He called confirmation of no back pay for any union other than the PSA before Christmas, as disheartening.
“I understand they are getting for a different period and we would have received that already. At no point in time did we say we want to go back to get ten per cent, nothing like that,” Ashe said.
He said all TUTTA wants is the salary increase agreed to in April, as the protracted delay affects not only teachers but curriculum officers and school supervisors, the latter he said, still have lower salaries than the principals they have to supervise.
“It is not a gift, it is not a loan you’re giving them, this is money they worked for…and the purchasing power of that money after months and years is different now.
“Christmas is coming. Everybody have bills to pay, financial commitments and so on, that is the reality. So if they could see their way to ensure that the members of the teaching community get what is due to them in a timely manner, I would greatly appreciate that.”
However, the intervention of the prime minister being sought by leaders of TTUTA and the CGWU did not come as, during the sitting of the Lower House on December 5, Persad-Bissessar reaffirmed her promise to the PSA to settle at ten per cent and to also release a portion of the $3.8 billion in back pay to PSA workers before Christmas.
The PM made no mention of the status of other trade unions and honouring signed agreements of salary increases and back pay.
“The ten per cent settlement will be honoured. A cash advance will be paid before Christmas and the remaining arrears will be finalised through lawful negotiations by the PSA and the CPO,” Persad-Bissessar told the House on Friday evening.
She said her government stands firmly in its commitment to the agreement with the PSA.
______________________________
*INSTRUCTION A*. In the union back pay article, at what percentage did Persad-Bissessar promise the PSA a settlement?
The records below are unrelated to the text above.
______________________________
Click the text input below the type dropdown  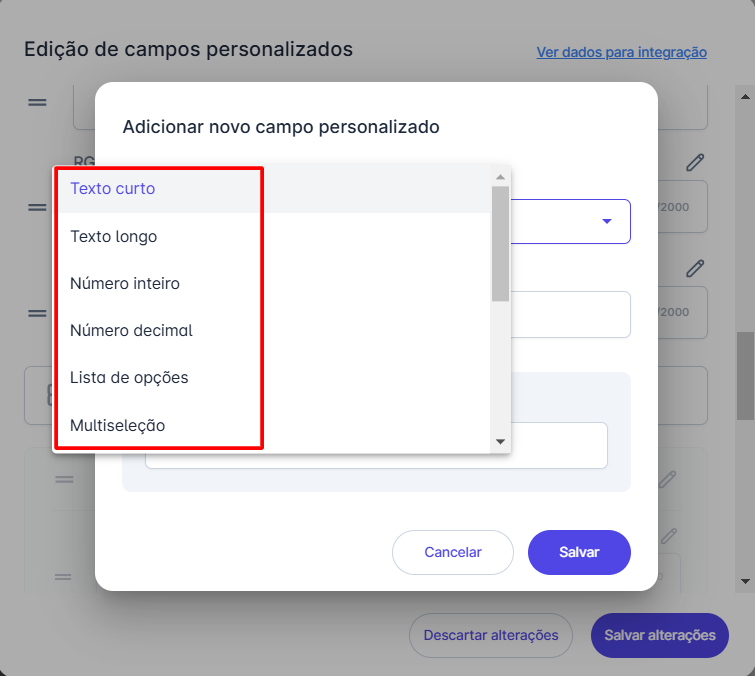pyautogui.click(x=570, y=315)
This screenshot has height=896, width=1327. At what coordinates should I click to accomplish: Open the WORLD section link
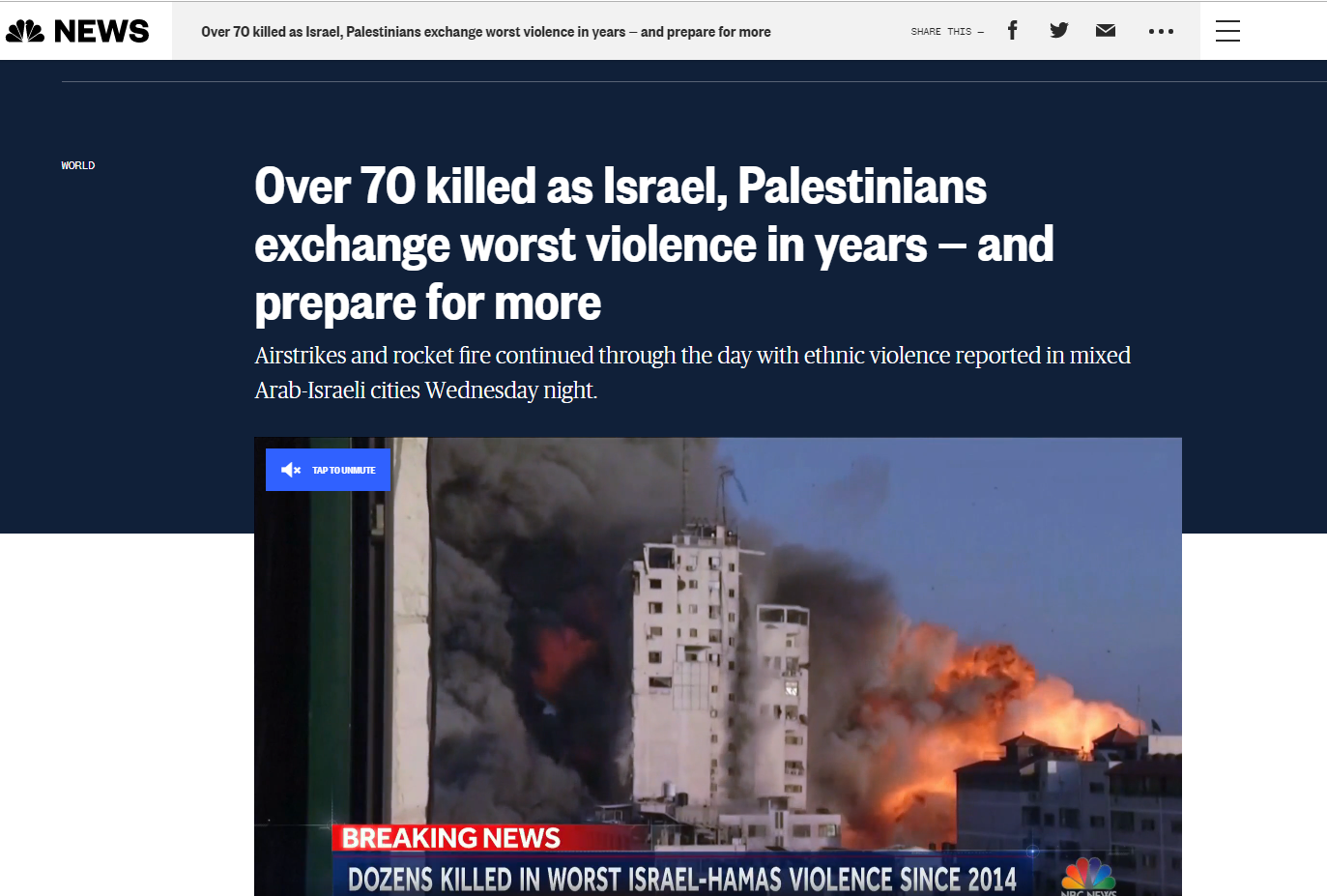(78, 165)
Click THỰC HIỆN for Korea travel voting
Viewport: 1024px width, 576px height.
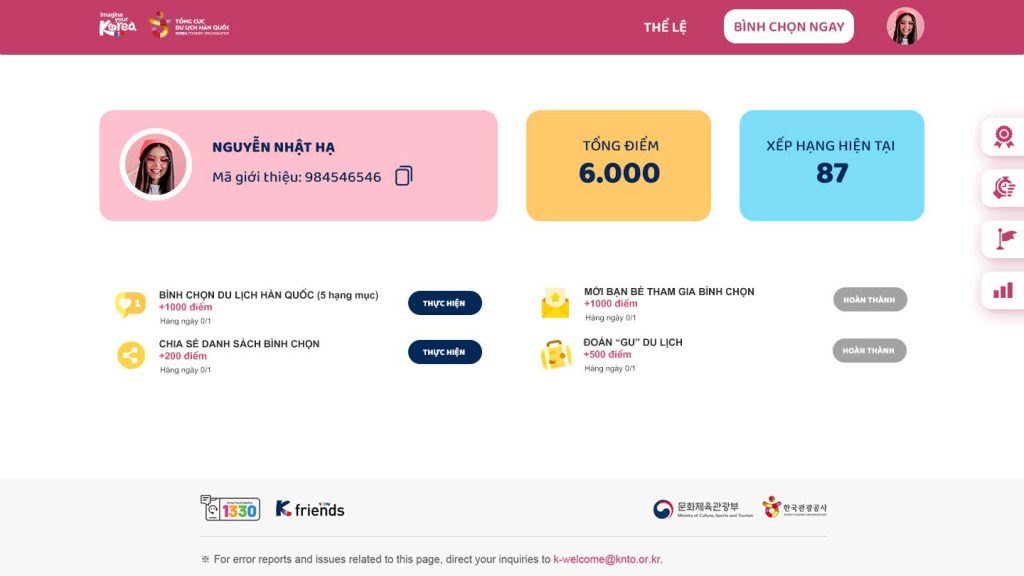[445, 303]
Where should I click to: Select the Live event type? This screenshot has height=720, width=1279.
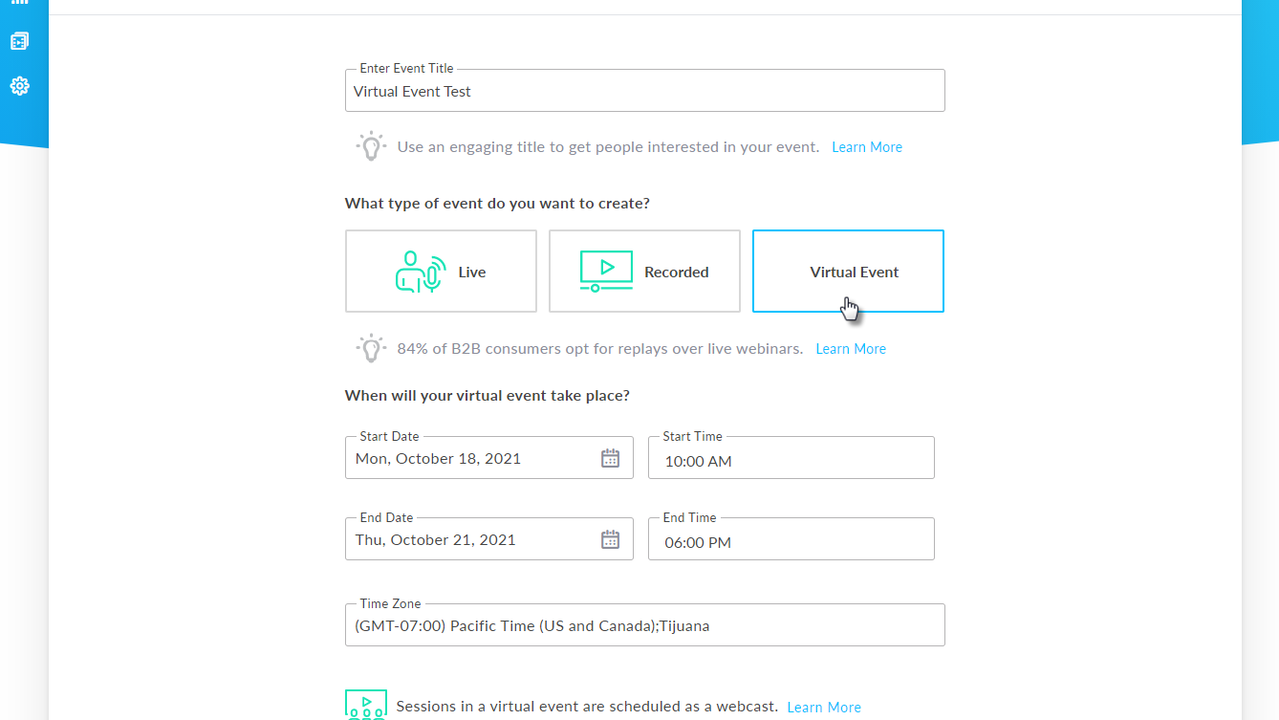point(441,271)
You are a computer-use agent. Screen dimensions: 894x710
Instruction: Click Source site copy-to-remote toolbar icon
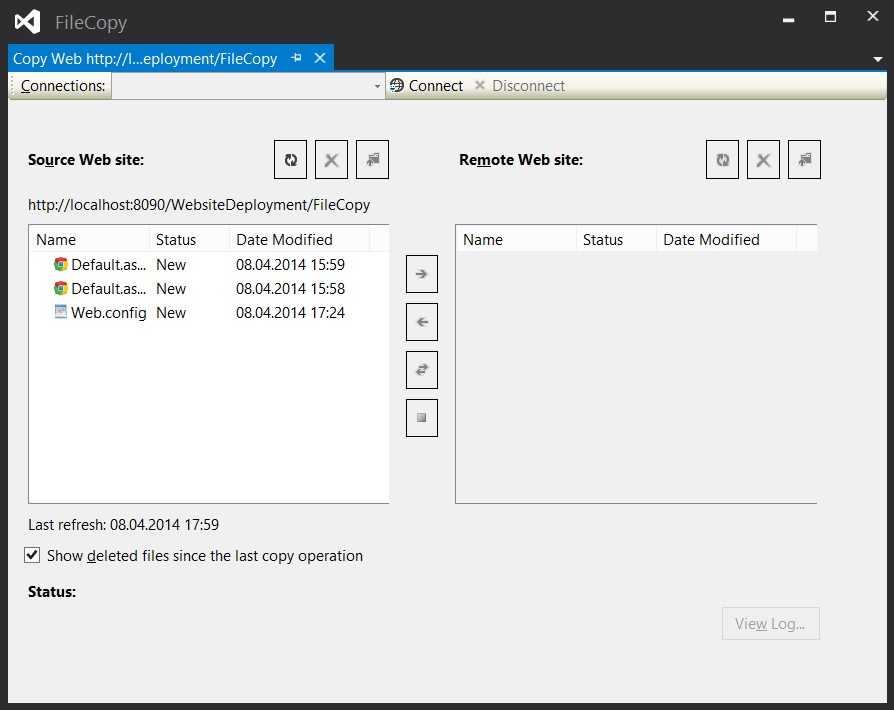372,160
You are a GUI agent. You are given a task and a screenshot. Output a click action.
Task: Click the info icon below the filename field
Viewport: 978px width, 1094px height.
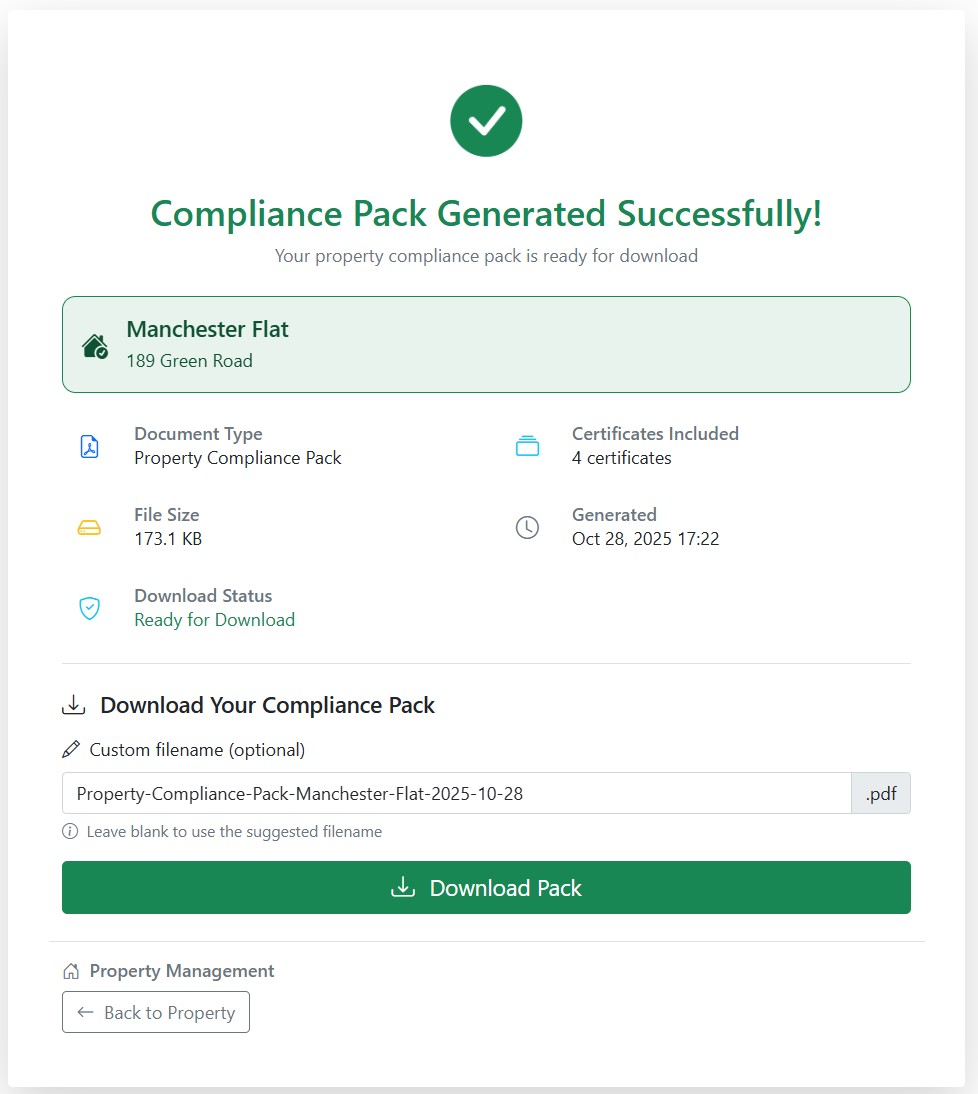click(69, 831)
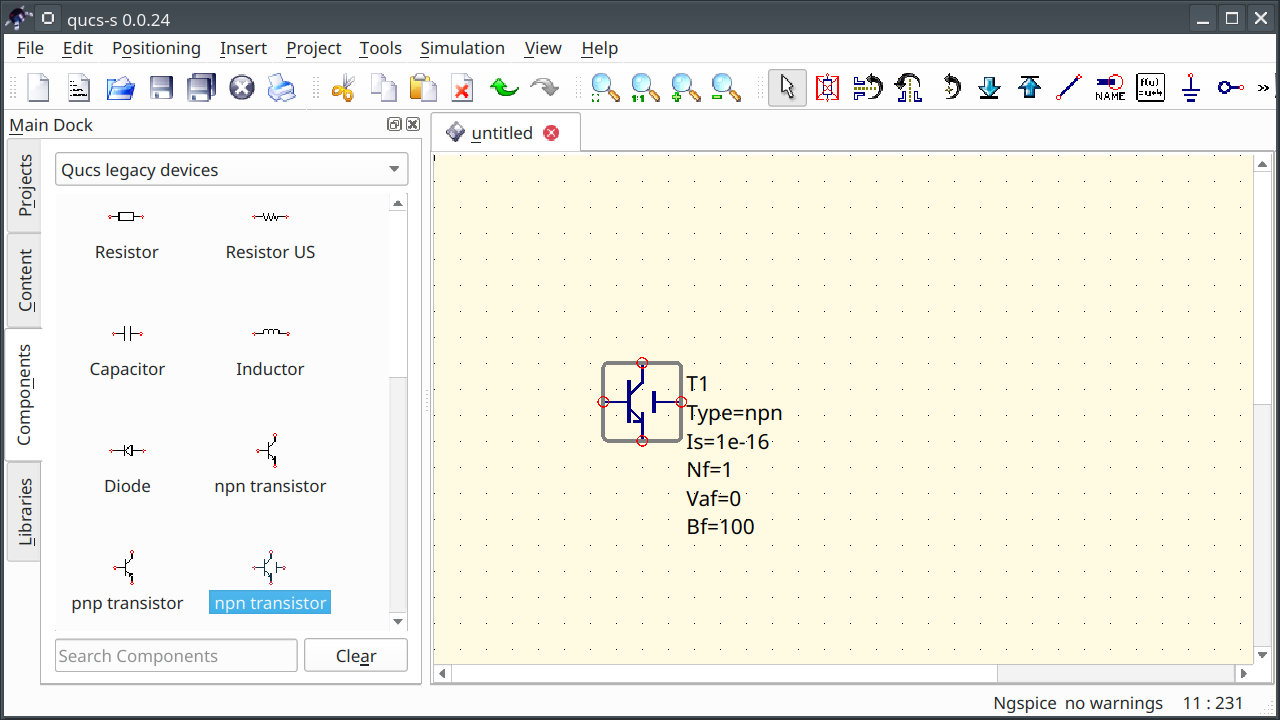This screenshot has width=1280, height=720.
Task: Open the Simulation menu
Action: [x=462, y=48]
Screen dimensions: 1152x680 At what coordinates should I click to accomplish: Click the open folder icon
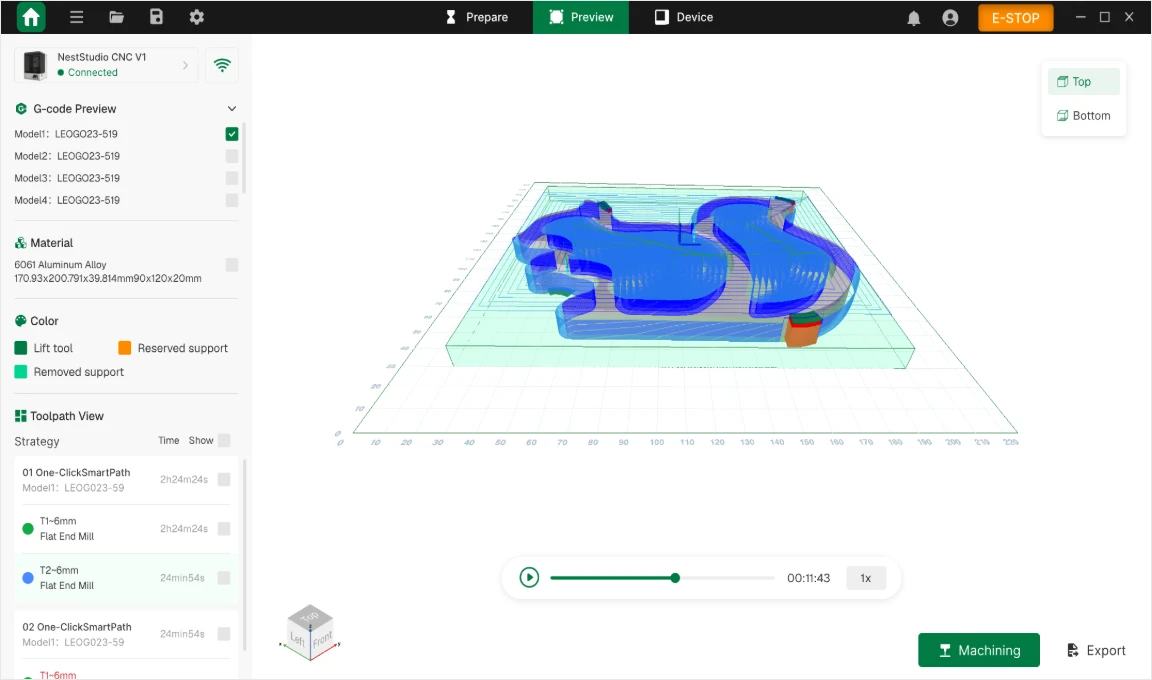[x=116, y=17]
______________________________
*INSTRUCTION B*. In the records, begin at the line that has "Click THỰC HIỆN for Korea travel voting" and stop after the last line of the records. Update those lines by replacing "Viewport" with "Display", keep everything else the same, and leave the pictures out.

*CORRECT ANSWER A*. Ten per cent.

*CORRECT ANSWER B*.
Click THỰC HIỆN for Korea travel voting
Display: 1024px width, 576px height.
[445, 303]
Where should I click to: Select the Live event type? This screenshot has height=720, width=1279.
point(441,271)
You are a computer-use agent. Screen dimensions: 894x710
Instruction: Click Source site copy-to-remote toolbar icon
372,160
You are a GUI agent. You are given a task and a screenshot. Output a click action.
Task: Click the info icon below the filename field
Display: 978px width, 1094px height.
click(69, 831)
This screenshot has width=1280, height=720.
Task: Open the Simulation menu
Action: [x=462, y=48]
Screen dimensions: 1152x680 At what coordinates should I click to accomplish: Click the open folder icon
[x=116, y=17]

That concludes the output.